Jamie Oliver is, generally speaking, a great force for good in British society.

His campaign to coax, cajole or bully local authorities into serving more nutritious school meals was a great example of non-government-inspired citizen activism (and Lord knows we need more of that in today’s Britain, where nearly everyone instinctively turns to the government for solutions to everything), and his television shows (starting with The Naked Chef) and books helped to breathe a breath of fresh air into what at the time was a somewhat stale genre.

But today, Oliver seems to be in the press for less auspicious reasons – namely, his holding forth on the problem of poor nutrition and overconsumption of junk food among the poorer people and families in society. The Telegraph reports:

The celebrity chef, who was enlisted by the Labour Government to improve the quality of school meals, has now rounded on the British working class diet.

Oliver recalled being appalled by the diet of a British family who lived on a diet of junk food, but still had the money for consumer goods.

“You might remember that scene in Ministry Of Food, with the mum and the kid eating chips and cheese out of styrofoam containers, and behind them is a massive TV. It just didn’t weigh up,” he said.

“The fascinating thing for me is that seven times out of 10, the poorest families in this country choose the most expensive way to hydrate and feed their families. The ready meals, the convenience foods.”

### Material

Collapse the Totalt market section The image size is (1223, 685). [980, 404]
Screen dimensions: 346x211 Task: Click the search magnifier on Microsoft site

### Things to do
1 > Say whether each statement agrees with the piece about Jamie Oliver, answering yes or no and quoting the deciding words of the piece: (a) Oliver's television shows began with The Naked Chef. (b) Oliver was enlisted by a Conservative Government to improve school meals. (c) Oliver says the poorest families choose the most expensive way to feed their families nine times out of 10.
2 > Pick up the piece about Jamie Oliver after its last sentence and keep writing it.

### Responses to the tasks
1 >
(a) Yes: "his television shows (starting with The Naked Chef)"
(b) No: "who was enlisted by the Labour Government to improve the quality of school meals"
(c) No: "seven times out of 10, the poorest families in this country choose the most expensive way to hydrate and feed their families"

2 >
Oliver contrasts this observation with his experience of “economically deprived” people in other countries, such as Italy, where people apparently still enjoy a varied, healthy diet despite their circumstances. He seems bemused by this contradiction (apparently choosing to overlook such factors as different attitudes to work/life balance and family life between the UK and the southern European nations that he lauds).

All you need to make a delicious, nutritious family meal
All you need to make a delicious, nutritious family meal

Indeed, the Telegraph aludes to this very point when they quote Oliver:

“I meet people who say, ‘You don’t understand what it’s like.’ I just want to hug them and teleport them to the Sicilian street cleaner who has 25 mussels, 10 cherry tomatoes, and a packet of spaghetti for 60 pence, and knocks out the most amazing pasta,” said Oliver, 38, whose own wealth is estimated at £150 million.

Quite.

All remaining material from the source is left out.